SSR: Semantic and Spatial Rectification for CLIP-based Weakly Supervised Segmentation
Xiuli Bi, Die Xiao, Junchao Fan, Bin Xiao
TL;DR
This work targets the modality gap and affinity noise in CLIP-based weakly supervised semantic segmentation. It introduces Cross-Modal Prototype Alignment (CMPA) to tightly align image and text representations and Prototype Contrastive Learning, plus Superpixel-Guided Correction (SGC) to constrain spatial propagation using superpixel priors. Together, CMPA and SGC improve both semantic accuracy and boundary localization, yielding state-of-the-art mIoU on PASCAL VOC and MS COCO and narrowing the gap to fully supervised results.
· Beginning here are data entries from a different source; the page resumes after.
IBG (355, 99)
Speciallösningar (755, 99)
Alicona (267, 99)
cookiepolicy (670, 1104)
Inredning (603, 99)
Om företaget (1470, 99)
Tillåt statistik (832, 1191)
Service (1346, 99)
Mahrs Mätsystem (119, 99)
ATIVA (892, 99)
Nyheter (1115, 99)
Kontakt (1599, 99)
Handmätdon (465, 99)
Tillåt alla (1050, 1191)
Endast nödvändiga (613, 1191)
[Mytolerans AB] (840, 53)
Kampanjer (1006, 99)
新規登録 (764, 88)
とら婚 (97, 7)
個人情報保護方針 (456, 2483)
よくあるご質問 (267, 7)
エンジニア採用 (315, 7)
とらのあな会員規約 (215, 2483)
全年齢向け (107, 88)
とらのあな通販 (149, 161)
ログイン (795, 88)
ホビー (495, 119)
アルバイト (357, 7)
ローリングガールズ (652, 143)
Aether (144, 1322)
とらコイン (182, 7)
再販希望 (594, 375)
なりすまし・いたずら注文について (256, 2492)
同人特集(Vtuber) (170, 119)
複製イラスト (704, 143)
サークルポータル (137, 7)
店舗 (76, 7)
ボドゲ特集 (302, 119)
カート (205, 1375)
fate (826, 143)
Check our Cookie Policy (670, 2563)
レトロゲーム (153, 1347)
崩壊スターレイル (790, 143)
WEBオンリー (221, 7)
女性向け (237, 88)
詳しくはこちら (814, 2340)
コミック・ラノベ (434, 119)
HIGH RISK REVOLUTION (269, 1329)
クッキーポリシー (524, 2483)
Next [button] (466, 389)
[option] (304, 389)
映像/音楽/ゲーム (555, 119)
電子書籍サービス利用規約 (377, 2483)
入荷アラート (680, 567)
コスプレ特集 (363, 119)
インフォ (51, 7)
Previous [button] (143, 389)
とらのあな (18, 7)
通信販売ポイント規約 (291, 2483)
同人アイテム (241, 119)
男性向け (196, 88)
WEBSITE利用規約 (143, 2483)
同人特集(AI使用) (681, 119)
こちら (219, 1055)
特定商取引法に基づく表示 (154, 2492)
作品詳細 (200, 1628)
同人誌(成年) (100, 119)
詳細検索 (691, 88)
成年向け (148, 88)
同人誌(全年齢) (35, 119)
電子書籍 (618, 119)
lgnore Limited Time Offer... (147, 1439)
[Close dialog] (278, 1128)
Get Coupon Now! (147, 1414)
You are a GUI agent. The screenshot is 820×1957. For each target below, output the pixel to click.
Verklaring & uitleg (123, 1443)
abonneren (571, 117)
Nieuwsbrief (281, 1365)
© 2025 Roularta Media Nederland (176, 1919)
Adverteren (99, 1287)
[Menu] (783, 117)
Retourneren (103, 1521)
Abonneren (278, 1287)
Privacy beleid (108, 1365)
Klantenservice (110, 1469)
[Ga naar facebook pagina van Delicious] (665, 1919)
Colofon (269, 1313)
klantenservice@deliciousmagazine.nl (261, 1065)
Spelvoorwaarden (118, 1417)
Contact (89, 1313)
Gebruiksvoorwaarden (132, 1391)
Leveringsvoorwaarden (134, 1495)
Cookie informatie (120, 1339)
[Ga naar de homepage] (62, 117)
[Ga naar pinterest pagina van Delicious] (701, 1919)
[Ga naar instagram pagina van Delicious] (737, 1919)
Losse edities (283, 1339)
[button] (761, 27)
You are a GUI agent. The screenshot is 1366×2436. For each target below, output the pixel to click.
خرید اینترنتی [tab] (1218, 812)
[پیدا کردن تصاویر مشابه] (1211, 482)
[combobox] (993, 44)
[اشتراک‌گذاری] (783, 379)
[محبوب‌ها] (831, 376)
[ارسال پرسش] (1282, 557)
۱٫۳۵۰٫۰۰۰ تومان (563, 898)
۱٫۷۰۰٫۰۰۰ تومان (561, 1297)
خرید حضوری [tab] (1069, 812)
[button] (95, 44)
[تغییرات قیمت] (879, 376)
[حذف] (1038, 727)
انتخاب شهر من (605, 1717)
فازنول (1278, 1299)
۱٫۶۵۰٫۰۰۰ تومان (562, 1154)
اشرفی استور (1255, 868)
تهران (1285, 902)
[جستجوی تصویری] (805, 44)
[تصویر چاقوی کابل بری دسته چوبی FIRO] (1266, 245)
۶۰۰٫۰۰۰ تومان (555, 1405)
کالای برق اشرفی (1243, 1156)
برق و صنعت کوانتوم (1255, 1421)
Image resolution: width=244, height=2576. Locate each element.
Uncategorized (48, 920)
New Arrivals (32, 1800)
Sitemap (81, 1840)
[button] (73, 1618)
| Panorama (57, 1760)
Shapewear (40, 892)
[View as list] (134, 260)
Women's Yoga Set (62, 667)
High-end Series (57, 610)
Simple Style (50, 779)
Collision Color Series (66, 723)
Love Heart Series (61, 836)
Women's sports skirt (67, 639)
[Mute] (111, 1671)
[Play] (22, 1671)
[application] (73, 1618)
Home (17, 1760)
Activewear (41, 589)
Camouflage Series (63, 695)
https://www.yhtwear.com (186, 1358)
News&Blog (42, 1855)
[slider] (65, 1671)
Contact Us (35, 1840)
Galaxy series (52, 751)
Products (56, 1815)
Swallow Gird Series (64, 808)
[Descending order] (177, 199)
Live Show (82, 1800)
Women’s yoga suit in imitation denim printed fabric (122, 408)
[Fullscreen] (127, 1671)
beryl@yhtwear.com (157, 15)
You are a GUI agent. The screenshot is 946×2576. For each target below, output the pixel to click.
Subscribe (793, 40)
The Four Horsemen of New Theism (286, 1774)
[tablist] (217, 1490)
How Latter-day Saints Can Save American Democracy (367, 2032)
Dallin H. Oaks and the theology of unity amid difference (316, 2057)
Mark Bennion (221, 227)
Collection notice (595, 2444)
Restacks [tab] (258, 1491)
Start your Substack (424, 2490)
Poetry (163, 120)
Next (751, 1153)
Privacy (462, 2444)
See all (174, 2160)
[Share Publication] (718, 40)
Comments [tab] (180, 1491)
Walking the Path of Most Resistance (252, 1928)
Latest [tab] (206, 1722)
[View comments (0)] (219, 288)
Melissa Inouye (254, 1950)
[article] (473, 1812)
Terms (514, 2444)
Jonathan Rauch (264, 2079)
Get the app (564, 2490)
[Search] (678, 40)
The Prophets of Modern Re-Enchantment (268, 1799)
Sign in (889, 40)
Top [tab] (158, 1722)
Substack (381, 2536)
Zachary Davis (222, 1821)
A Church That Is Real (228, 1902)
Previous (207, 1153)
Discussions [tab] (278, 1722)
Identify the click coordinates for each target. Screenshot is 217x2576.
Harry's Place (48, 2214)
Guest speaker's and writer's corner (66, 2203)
The methods are validated through extensive ablations and visualization, demonstrating robust improvements over prior CLIP-based WSSS approaches.
Abstract
In recent years, Contrastive Language-Image Pretraining (CLIP) has been widely applied to Weakly Supervised Semantic Segmentation (WSSS) tasks due to its powerful cross-modal semantic understanding capabilities. This paper proposes a novel Semantic and Spatial Rectification (SSR) method to address the limitations of existing CLIP-based weakly supervised semantic segmentation approaches: over-activation in non-target foreground regions and background areas. Specifically, at the semantic level, the Cross-Modal Prototype Alignment (CMPA) establishes a contrastive learning mechanism to enforce feature space alignment across modalities, reducing inter-class overlap while enhancing semantic correlations, to rectify over-activation in non-target foreground regions effectively; at the spatial level, the Superpixel-Guided Correction (SGC) leverages superpixel-based spatial priors to precisely filter out interference from non-target regions during affinity propagation, significantly rectifying background over-activation. Extensive experiments on the PASCAL VOC and MS COCO datasets demonstrate that our method outperforms all single-stage approaches, as well as more complex multi-stage approaches, achieving mIoU scores of 79.5% and 50.6%, respectively.